▶ Exercise description: Identify, in the records below, every line where the string "Fluids" appears, and copy each such line.

◆ ◆ ◆ ◆ ◆ ◆ ◆

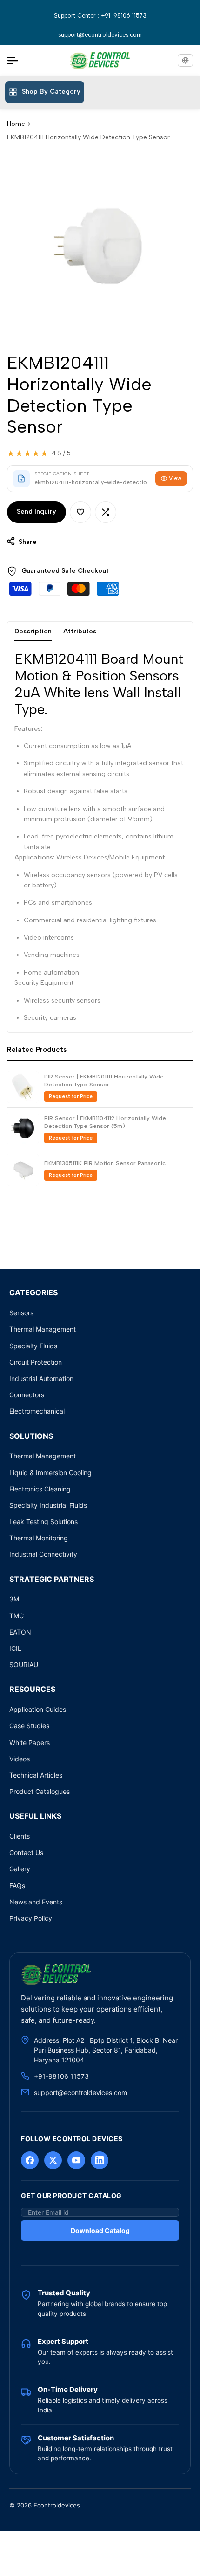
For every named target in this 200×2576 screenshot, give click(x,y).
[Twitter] (53, 2160)
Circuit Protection (35, 1362)
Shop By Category (51, 92)
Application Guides (37, 1709)
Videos (19, 1759)
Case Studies (29, 1726)
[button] (80, 512)
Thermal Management (42, 1329)
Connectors (26, 1395)
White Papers (29, 1742)
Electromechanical (37, 1411)
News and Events (35, 1902)
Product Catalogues (39, 1791)
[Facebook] (30, 2160)
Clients (19, 1836)
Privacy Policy (30, 1918)
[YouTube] (76, 2160)
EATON (20, 1632)
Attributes (79, 631)
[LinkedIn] (99, 2160)
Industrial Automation (41, 1378)
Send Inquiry (36, 511)
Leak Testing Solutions (43, 1521)
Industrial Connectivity (43, 1554)
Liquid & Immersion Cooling (50, 1473)
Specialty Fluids (33, 1346)
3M (14, 1599)
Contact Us (26, 1852)
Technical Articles (35, 1775)
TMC (16, 1616)
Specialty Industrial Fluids (48, 1505)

◆ ◆ ◆ ◆ ◆ ◆ ◆

▶ Answer space:
Specialty Fluids (33, 1346)
Specialty Industrial Fluids (48, 1505)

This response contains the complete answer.